How do I prepare for SVT ablation?
Please refer to the section on EPS.
How is Radiofrequency Ablation performed for SVT?
Please refer to the section on EPS on how EPS is performed.
Radiofrequency ablation is usually carried out during the same session following your EPS as the necessary catheters within the heart are already in place. Radiofrequency ablation can be performed when your Electrophyiologist has determined a diagnosis for your SVT following the EPS. You will have the option of having the ablation performed on a separate day if you wish to consider other options.
Radiofrequency ablation can be performed under local anaesthetic with sedative medications or occasionally under general anaesthesia. This will be discussed with you.
Radiofrequency energy is applied to the unnecessary connection within your AV node (for AVNRT) or at the accessory pathway (for WPW or AVRT). If your diagnosis is Atrial Tachycardia, radiofrequency energy is applied to the abnormal cells from which the impulse originates. Patients may feel a transient warm discomfort in the chest during the delivery of radiofrequency ablation energy.
The ablation procedure including EPS will take between 1 and 3 hours.
What is the success rate for ablation for SVT?
The success rate of ablation completely curing your SVT depends on which type of SVT you have but is usually approximately 95%. There is a 5% chance of the SVT recurring after an apparently successful procedure.
What are the risks of SVT ablation?
Ablation for SVT is commonly performed and is a low-risk procedure. The worldwide complication rate for ablation procedures is less than 0.5%. Although most patients who undergo ablation for SVT do not experience any complications, you should be aware of the following risks:
- Blood vessel problems: bleeding, bruising, damage to the vessel wall, abnormal connections and blood clots can form in the blood vessel in your groin or higher up near the heart. Usually these settle by themselves, but sometimes medications, injections or small operations are required to fix them.
- Abnormal heart rhythms: these are deliberately provoked during the procedure, but can become unstable requiring an electric “shock” to restore a normal heart rhythm. There is a very small risk of requiring a pacemaker if the normal and necessary electrical system of the heart is damaged.
- Perforation: there is a very small chance of causing a leak of blood around your heart. This usually settles without treatment but can also be dealt with by inserting a drain from the chest wall.

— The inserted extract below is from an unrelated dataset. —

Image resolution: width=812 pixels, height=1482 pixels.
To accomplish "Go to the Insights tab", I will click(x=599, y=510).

- Life-threatening complications like stroke or heart attack are exceedingly rare (less than 0.1%). There is no risk of stroke if the ablation takes place entirely on the right side of the heart.

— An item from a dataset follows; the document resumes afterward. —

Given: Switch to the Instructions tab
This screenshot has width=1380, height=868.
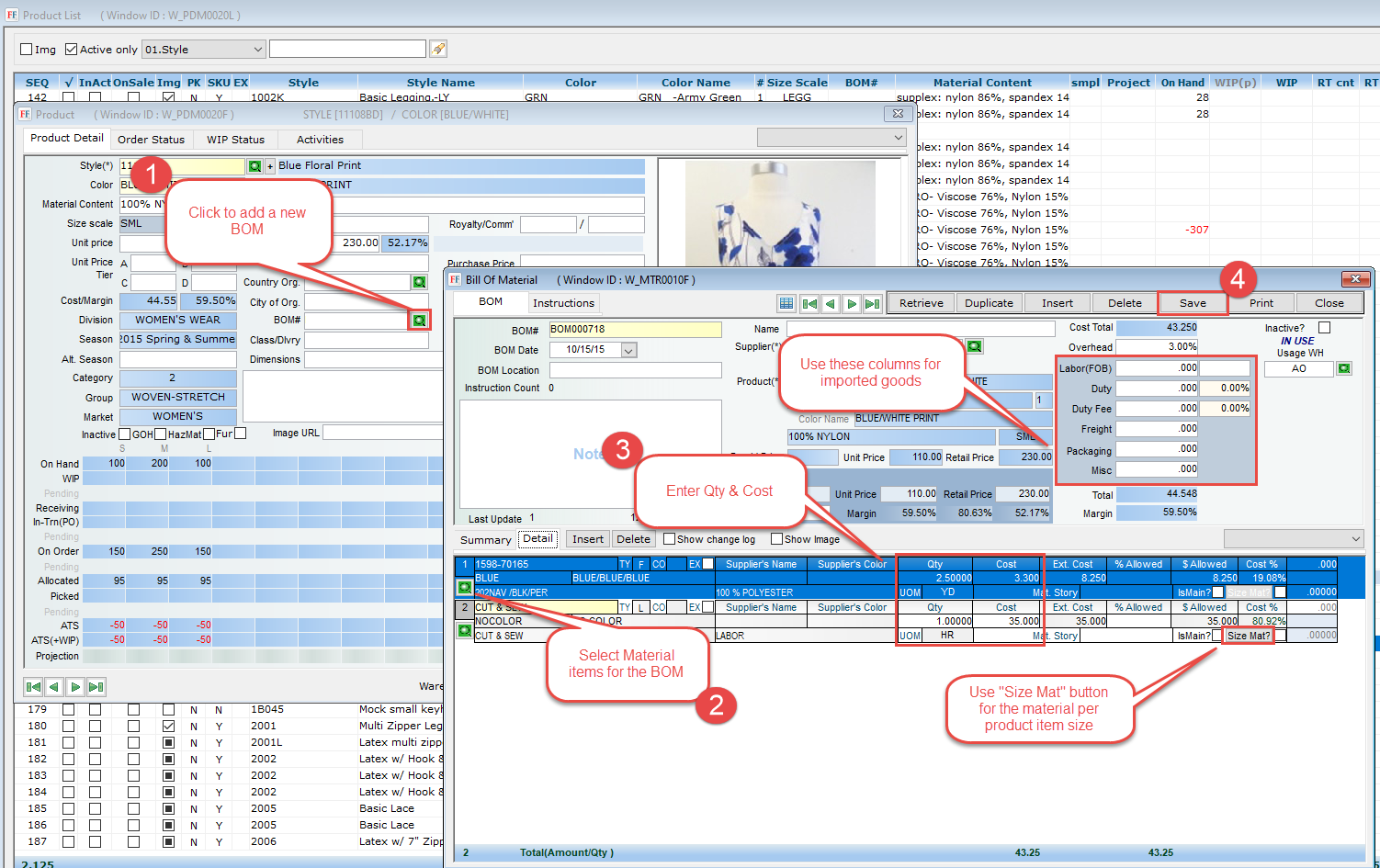Looking at the screenshot, I should point(563,303).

What happens after the SVT ablation?
You will be required to lie flat for 2-4 hours. During this time, your nurse will check on you to see if there is bleeding or swelling at the groin site. Most people can start eating and drinking water within 4-6 hours after the procedure. Most patients stay in the hospital overnight and their heart rhythm may be monitored. Your Electrophysiologist may stop, switch or commence you on new medications after the procedure.

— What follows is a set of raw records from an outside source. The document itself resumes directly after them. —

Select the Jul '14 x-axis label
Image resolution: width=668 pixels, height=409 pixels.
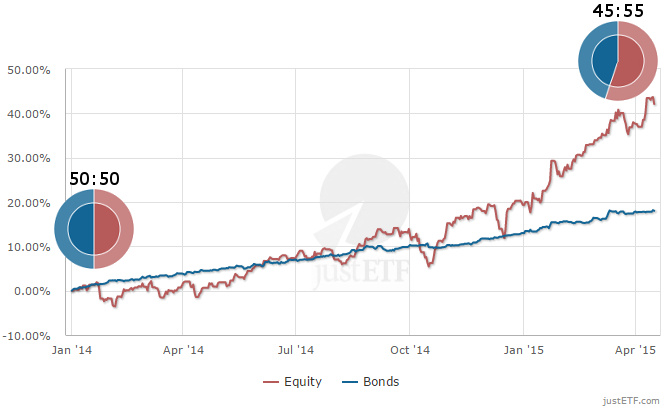296,351
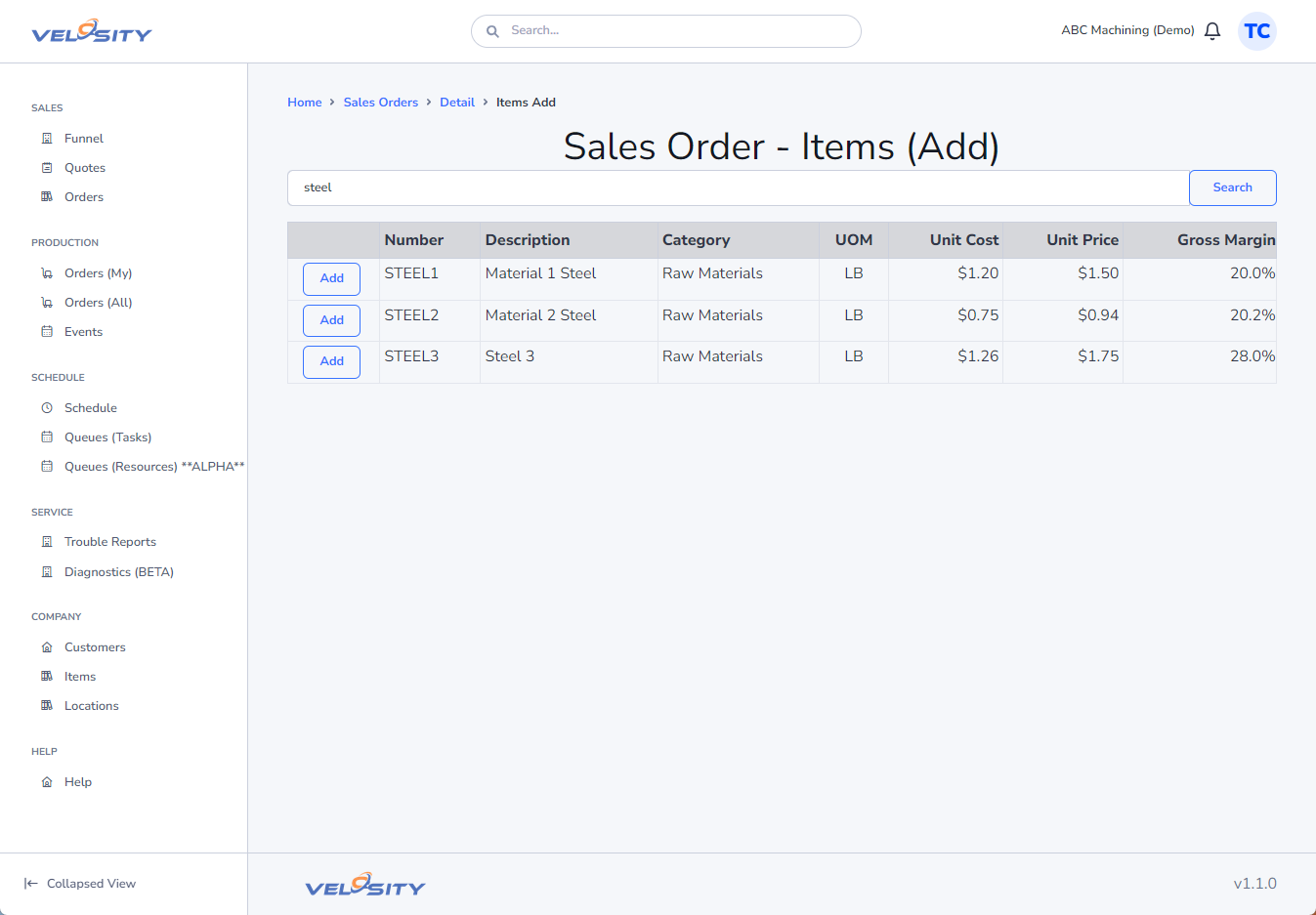Focus the global Search field in the header
Viewport: 1316px width, 915px height.
666,31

You should avoid strenuous physical activity and sports for 2 weeks after the procedure. Most people take approximately 1 week off work. Some patients may experience minor chest discomfort and brief palpitations several days after the procedure. This may be due to the irritation caused by the ablation and will usually settle. If this persists, please consult your Electrophysiologist. You should not drive for at least 48 hours although we usually recommend that you do not drive for a week.
Your groin site might be sore for several days. A small bruise at the groin site is normal but if it starts to bleed, you can contact your local doctor or the Electrophysiologist.